Not so. Most of us need more sleeping hours. Ironically, watching movies is singularly destructive to a good night's sleep. Late night light-emitting screen time, whether television movies or streaming video, is a major contributor to social jetlag -- literally resetting our internal sleep clocks backwards, making us fall asleep ever later and adding to our mounting sleep debt.

And sleep debt costs.

Last month alone we have seen a New York City tour bus operator crash at 5:35 am on March 12, killing 14 passengers after several episodes of lane-drifting known to be a harbinger of sleep-related collisions. Less than two weeks later in D.C., two airliners landed at Reagan National without control tower clearance because the air traffic supervisor was asleep. We are now enthralled by a national spectacle as the FAA reveals its struggles with managing shift workers who are buckling under sleep pressure.
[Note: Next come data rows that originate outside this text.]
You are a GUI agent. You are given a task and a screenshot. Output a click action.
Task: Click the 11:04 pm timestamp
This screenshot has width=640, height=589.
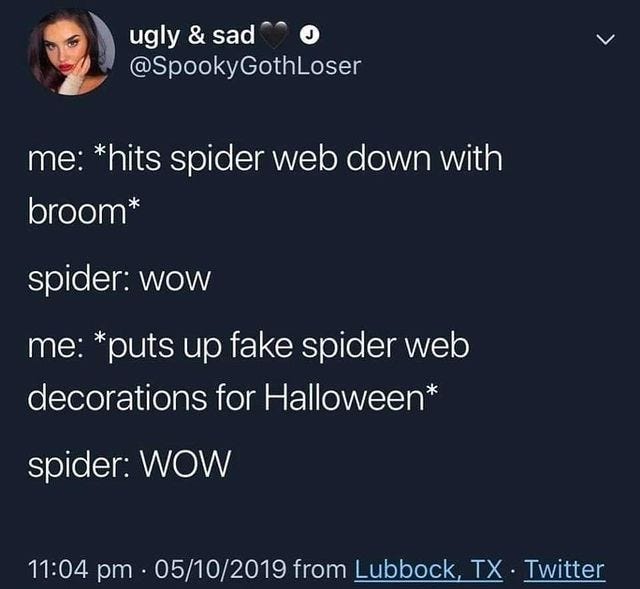80,569
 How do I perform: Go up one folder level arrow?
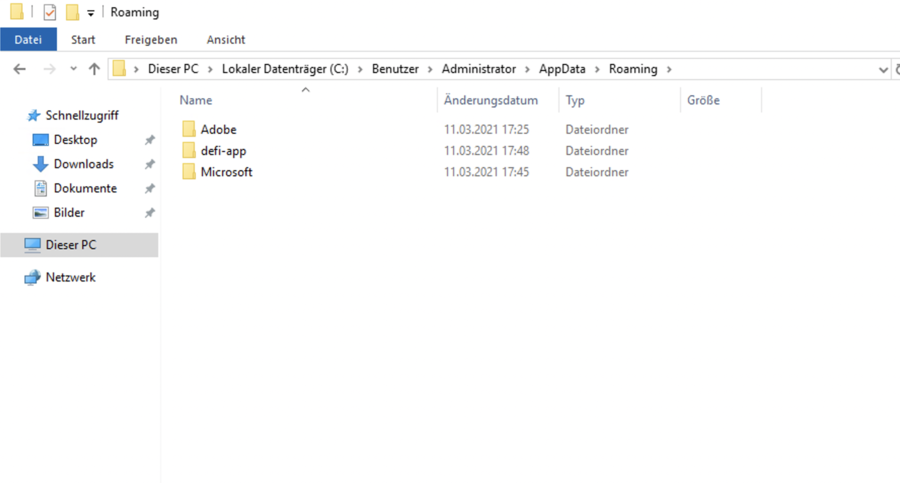point(94,69)
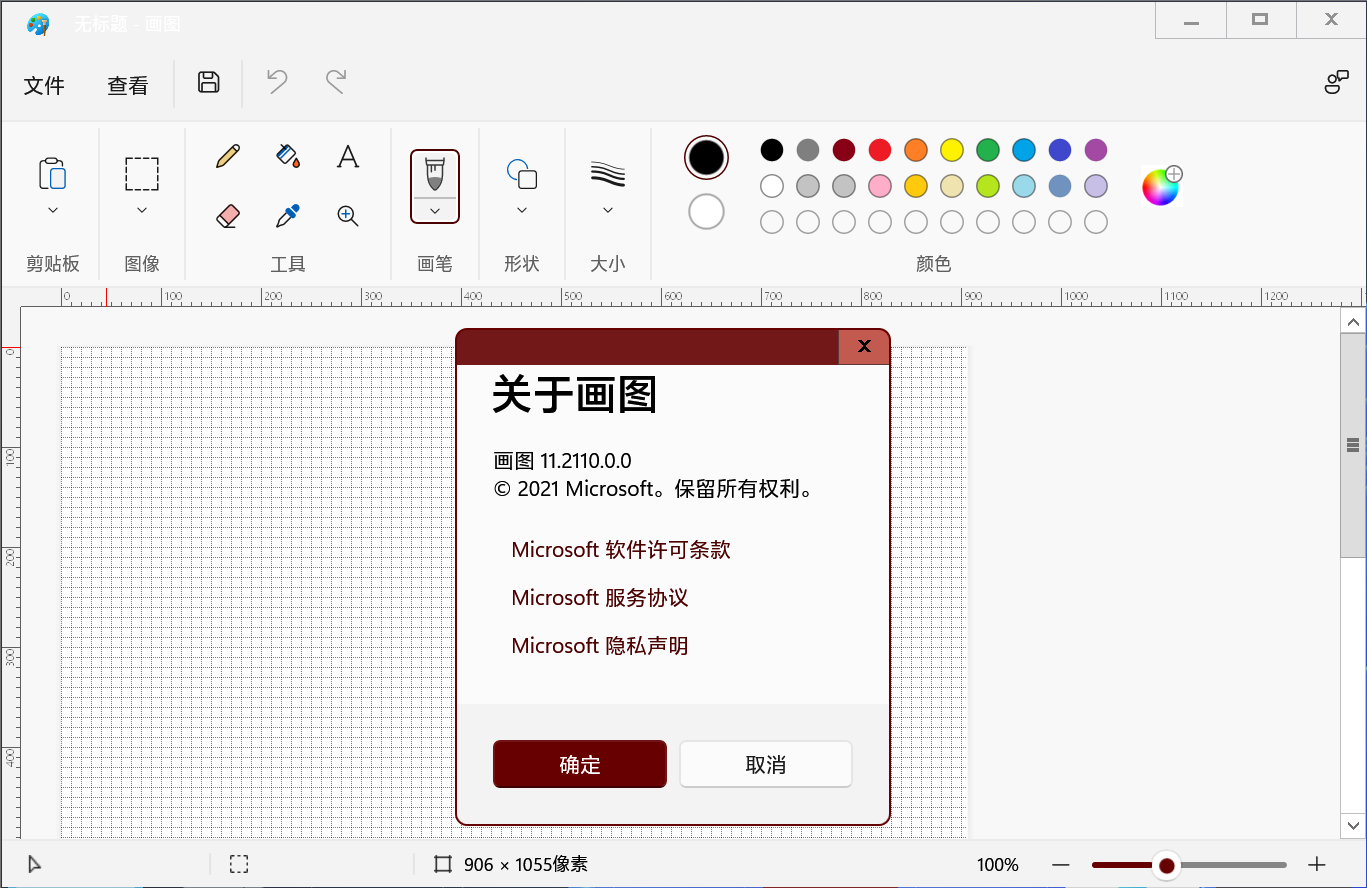Viewport: 1367px width, 888px height.
Task: Select the Fill with color tool
Action: (287, 156)
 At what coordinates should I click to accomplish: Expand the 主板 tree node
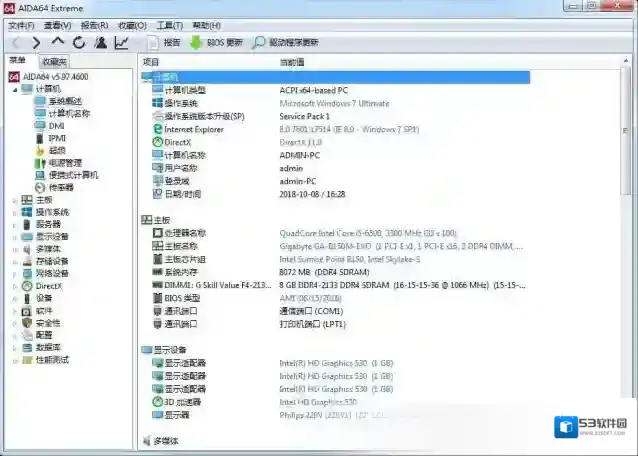(15, 200)
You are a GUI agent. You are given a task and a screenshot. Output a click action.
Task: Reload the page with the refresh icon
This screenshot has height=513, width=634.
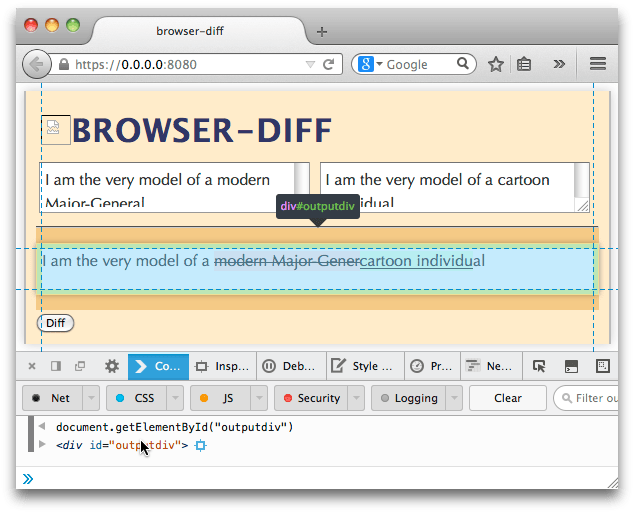328,64
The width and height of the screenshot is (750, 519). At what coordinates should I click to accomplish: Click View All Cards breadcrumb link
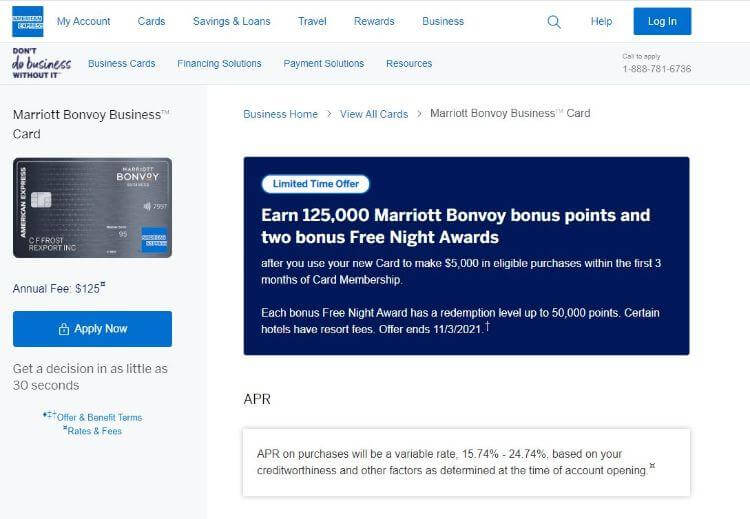tap(374, 114)
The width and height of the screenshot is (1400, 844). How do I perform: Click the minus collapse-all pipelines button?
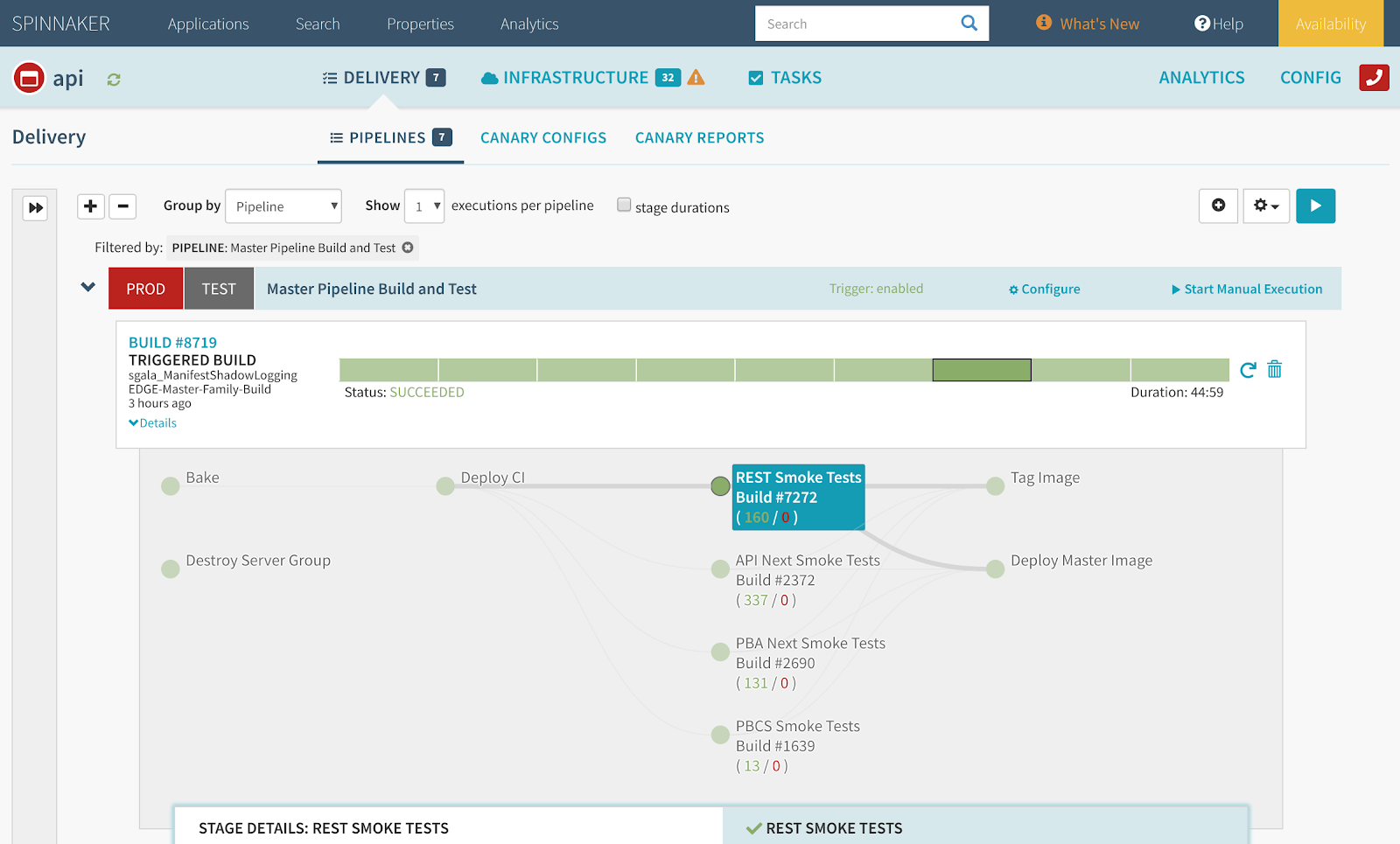pos(122,206)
Instead of recognizing that there is a biological drive to sleepiness, sleep deprived, shift work disordered air traffic controllers are labeled as 'unprofessional.'

The media commentary around this event has been extraordinarily uninformed, with night after night of network coverage repeatedly missing the mark: shift work causes sleep disorders which place our shift workers, their important work and their fellow citizens at risk.

We are far from a nation in search of the mysteries of a Sleepless Elite. Instead, we are a nation blundering around barely awake at precisely those times when we should be soundly, and safely, asleep. Just when America is mired in an obesity pandemic, some of which is tied to undiagnosed sleep disorders, long work hours and overeating driven by severe chronic partial sleep deprivation, such commentary without context is particularly damaging.
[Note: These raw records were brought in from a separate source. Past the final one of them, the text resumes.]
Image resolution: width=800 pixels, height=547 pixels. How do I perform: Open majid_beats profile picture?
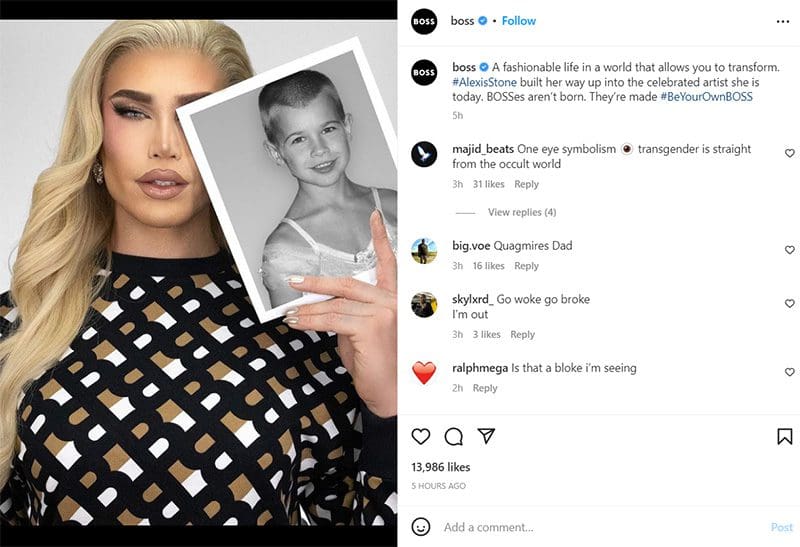[424, 154]
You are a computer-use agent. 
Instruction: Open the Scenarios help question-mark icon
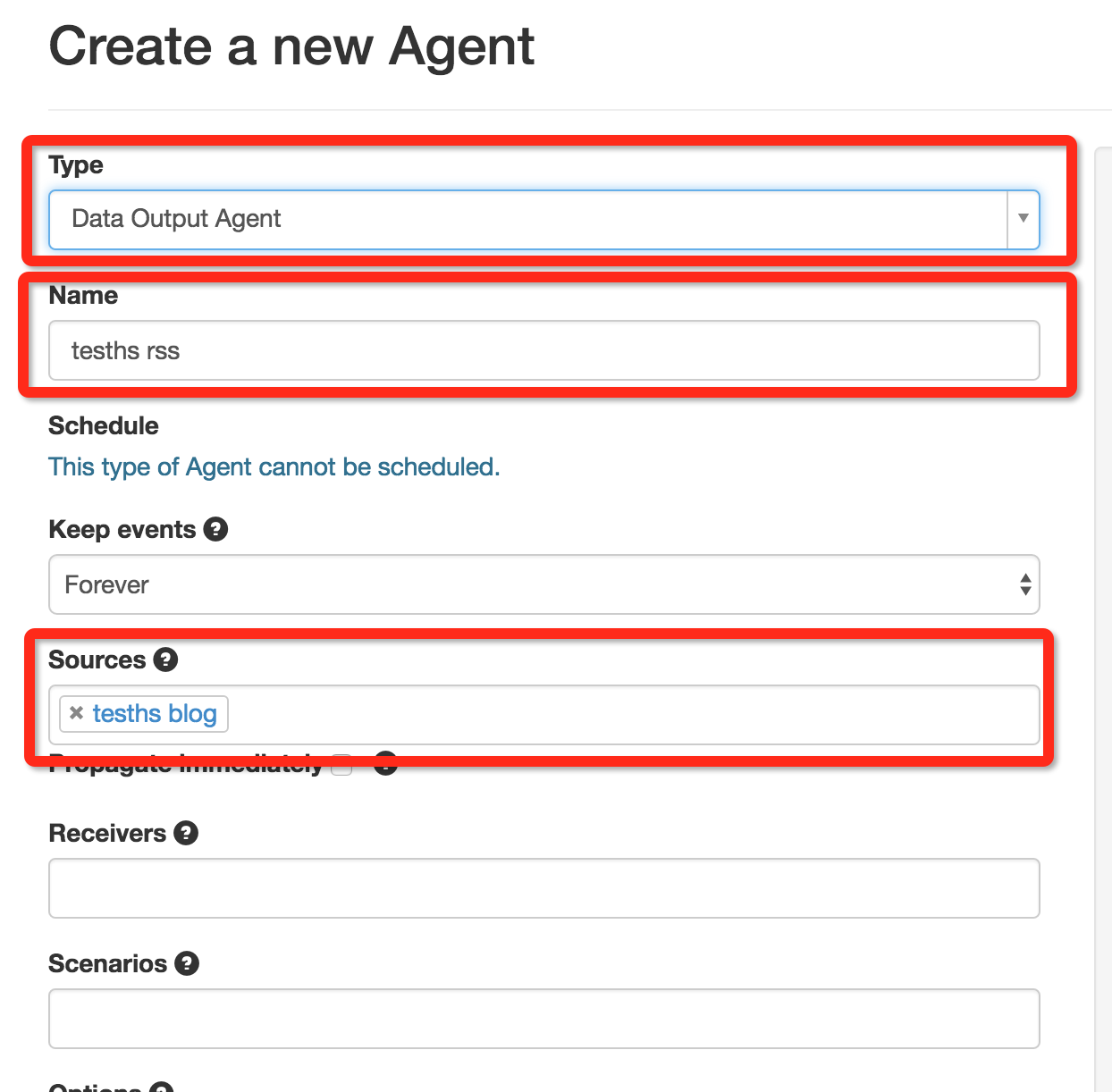click(x=187, y=963)
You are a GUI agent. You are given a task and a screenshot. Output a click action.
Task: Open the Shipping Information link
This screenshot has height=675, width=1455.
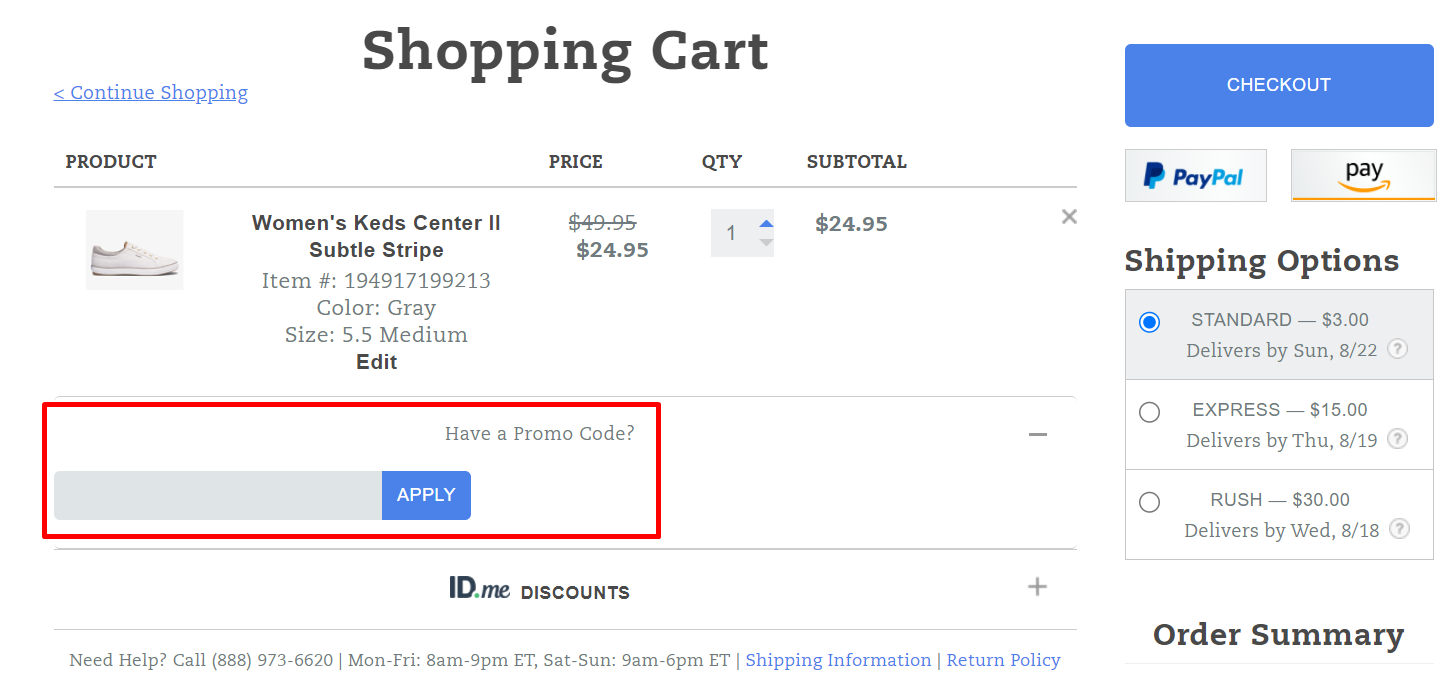point(838,660)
These and similar news stories reveal the profound lack of depth, insight and positioning of meaningful information to an exhausted public desperately indeed of good information about sleep. This gaping deficit, papered over by ill-informed journalists and well-meaning but media-naïve specialists conspire to form a miasma of medical media misinformation which facilitates, rather than dispels confusion. Such medical misinformation is

'nothing short of a public health felony'

in the words of Dr. Jim Metropoulos, an Internist and acknowledged messaging expert from the global healthcare communications arena. Dr. Metropoulos explains further...


"I understand the unrelenting need the 24/7/365 media world has for more and more content. In the pursuit of a never ending supply of material to pipe through their mobile, desktop, tabletop and tablet outlets the media grabs onto trivia and repackages it as news and information -- over and over again -- print to video to audio to print. On and on it goes, and, with each iteration, the material is further removed from meaningful context and the experts that could ensure accuracy. The result is a less informed public, in this case, hoping to find the secret password for membership into the "sleepless elite club."

There are many frontiers in the War on American Sleep: shift work, our flailing economy, our highly digitalized and over-stimulated environment, our multiple and competing roles, our intensely oral culture which promotes over-eating, substance use and over-reliance on pharmacological fixes. The media, unfortunately, is just the latest in a series of obstacles to achieving meaningful balanced and sensible information. Specialists and our patients must partner together to overcome this barrier too.

Fortunately, the war against Sleep Machismo starts not on Wall Street, but on Main Street. Americans are great at making their demands known and good sleep information will follow public calls for more critical, meaningful reporting.